EXERCISE OBJECTIVE:
Please reproduce the records below from the line containing "Task: Toggle bold formatting in the ribbon" through the line containing "should pyautogui.click(x=190, y=37).", with nothing changed and nothing else added.

_ _ _

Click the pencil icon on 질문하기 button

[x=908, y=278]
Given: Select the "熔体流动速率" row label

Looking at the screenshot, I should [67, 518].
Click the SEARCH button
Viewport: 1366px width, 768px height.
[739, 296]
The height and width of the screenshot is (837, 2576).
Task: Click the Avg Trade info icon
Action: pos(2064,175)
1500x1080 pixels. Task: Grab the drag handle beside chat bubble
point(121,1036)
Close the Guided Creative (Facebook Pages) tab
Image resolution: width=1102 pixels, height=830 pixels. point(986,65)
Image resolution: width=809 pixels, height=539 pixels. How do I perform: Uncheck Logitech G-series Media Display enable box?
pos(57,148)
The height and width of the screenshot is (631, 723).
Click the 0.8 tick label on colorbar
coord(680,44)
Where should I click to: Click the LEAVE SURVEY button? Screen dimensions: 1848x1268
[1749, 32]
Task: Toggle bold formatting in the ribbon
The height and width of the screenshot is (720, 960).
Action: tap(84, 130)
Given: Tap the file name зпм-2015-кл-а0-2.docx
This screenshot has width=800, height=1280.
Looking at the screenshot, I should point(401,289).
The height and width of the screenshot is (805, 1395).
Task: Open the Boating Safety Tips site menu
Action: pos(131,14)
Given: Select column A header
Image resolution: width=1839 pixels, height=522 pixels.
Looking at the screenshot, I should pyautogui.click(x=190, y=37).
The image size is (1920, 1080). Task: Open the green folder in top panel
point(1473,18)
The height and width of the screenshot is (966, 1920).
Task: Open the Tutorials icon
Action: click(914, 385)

_ _ _

WRITTEN SOLUTION:
Task: Toggle bold formatting in the ribbon
The height and width of the screenshot is (720, 960).
Action: tap(84, 130)
Given: Tap the file name зпм-2015-кл-а0-2.docx
This screenshot has width=800, height=1280.
Looking at the screenshot, I should point(401,289).
The height and width of the screenshot is (805, 1395).
Task: Open the Boating Safety Tips site menu
Action: pos(131,14)
Given: Select column A header
Image resolution: width=1839 pixels, height=522 pixels.
Looking at the screenshot, I should pyautogui.click(x=190, y=37).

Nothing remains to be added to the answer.